## Description of the task:
Each record must be output exactly and in full.

+ + + + +

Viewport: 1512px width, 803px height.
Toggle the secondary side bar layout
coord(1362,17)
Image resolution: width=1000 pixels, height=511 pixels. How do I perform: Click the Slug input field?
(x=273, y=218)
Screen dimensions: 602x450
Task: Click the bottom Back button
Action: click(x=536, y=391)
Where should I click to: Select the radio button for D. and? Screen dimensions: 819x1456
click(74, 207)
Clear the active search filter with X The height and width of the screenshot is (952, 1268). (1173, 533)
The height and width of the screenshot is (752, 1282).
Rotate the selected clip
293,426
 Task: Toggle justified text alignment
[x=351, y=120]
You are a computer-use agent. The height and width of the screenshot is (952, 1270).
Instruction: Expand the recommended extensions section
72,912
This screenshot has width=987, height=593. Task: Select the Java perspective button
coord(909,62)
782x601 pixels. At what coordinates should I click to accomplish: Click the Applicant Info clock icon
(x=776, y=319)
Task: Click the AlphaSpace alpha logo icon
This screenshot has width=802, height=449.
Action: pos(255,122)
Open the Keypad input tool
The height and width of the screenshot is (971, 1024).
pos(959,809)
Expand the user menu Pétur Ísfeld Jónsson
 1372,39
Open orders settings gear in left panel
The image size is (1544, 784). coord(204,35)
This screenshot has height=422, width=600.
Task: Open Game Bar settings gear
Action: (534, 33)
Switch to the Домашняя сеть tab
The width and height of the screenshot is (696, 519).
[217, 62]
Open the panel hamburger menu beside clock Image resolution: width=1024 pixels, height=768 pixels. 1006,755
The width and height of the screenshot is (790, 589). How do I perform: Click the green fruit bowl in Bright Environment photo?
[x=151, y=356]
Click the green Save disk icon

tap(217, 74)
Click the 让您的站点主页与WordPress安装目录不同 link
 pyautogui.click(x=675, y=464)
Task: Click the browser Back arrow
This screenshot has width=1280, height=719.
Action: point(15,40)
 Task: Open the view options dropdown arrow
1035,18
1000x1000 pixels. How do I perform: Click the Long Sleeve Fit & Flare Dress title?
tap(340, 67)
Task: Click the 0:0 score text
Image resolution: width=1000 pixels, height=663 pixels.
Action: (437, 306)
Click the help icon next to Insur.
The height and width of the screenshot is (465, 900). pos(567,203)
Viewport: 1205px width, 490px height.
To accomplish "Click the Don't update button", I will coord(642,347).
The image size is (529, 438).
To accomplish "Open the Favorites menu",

+ + + + +

## Task result:
Viewport: 1512px width, 803px height.
Toggle the secondary side bar layout
coord(1362,17)
Image resolution: width=1000 pixels, height=511 pixels. How do I perform: Click the Slug input field?
(x=273, y=218)
Screen dimensions: 602x450
Task: Click the bottom Back button
Action: click(x=536, y=391)
Where should I click to: Select the radio button for D. and? Screen dimensions: 819x1456
click(74, 207)
Clear the active search filter with X The height and width of the screenshot is (952, 1268). (1173, 533)
The height and width of the screenshot is (752, 1282).
Rotate the selected clip
293,426
 Task: Toggle justified text alignment
[x=351, y=120]
You are a computer-use agent. The height and width of the screenshot is (952, 1270).
Instruction: Expand the recommended extensions section
72,912
This screenshot has width=987, height=593. Task: Select the Java perspective button
coord(909,62)
782x601 pixels. At what coordinates should I click to accomplish: Click the Applicant Info clock icon
(x=776, y=319)
Task: Click the AlphaSpace alpha logo icon
This screenshot has width=802, height=449.
Action: pos(255,122)
Open the Keypad input tool
The height and width of the screenshot is (971, 1024).
pos(959,809)
Expand the user menu Pétur Ísfeld Jónsson
 1372,39
Open orders settings gear in left panel
The image size is (1544, 784). coord(204,35)
This screenshot has height=422, width=600.
Task: Open Game Bar settings gear
Action: (534, 33)
Switch to the Домашняя сеть tab
The width and height of the screenshot is (696, 519).
[217, 62]
Open the panel hamburger menu beside clock Image resolution: width=1024 pixels, height=768 pixels. 1006,755
The width and height of the screenshot is (790, 589). How do I perform: Click the green fruit bowl in Bright Environment photo?
[x=151, y=356]
Click the green Save disk icon

tap(217, 74)
Click the 让您的站点主页与WordPress安装目录不同 link
 pyautogui.click(x=675, y=464)
Task: Click the browser Back arrow
This screenshot has width=1280, height=719.
Action: point(15,40)
 Task: Open the view options dropdown arrow
1035,18
1000x1000 pixels. How do I perform: Click the Long Sleeve Fit & Flare Dress title?
tap(340, 67)
Task: Click the 0:0 score text
Image resolution: width=1000 pixels, height=663 pixels.
Action: (437, 306)
Click the help icon next to Insur.
The height and width of the screenshot is (465, 900). pos(567,203)
Viewport: 1205px width, 490px height.
To accomplish "Click the Don't update button", I will coord(642,347).
The image size is (529, 438).
To accomplish "Open the Favorites menu",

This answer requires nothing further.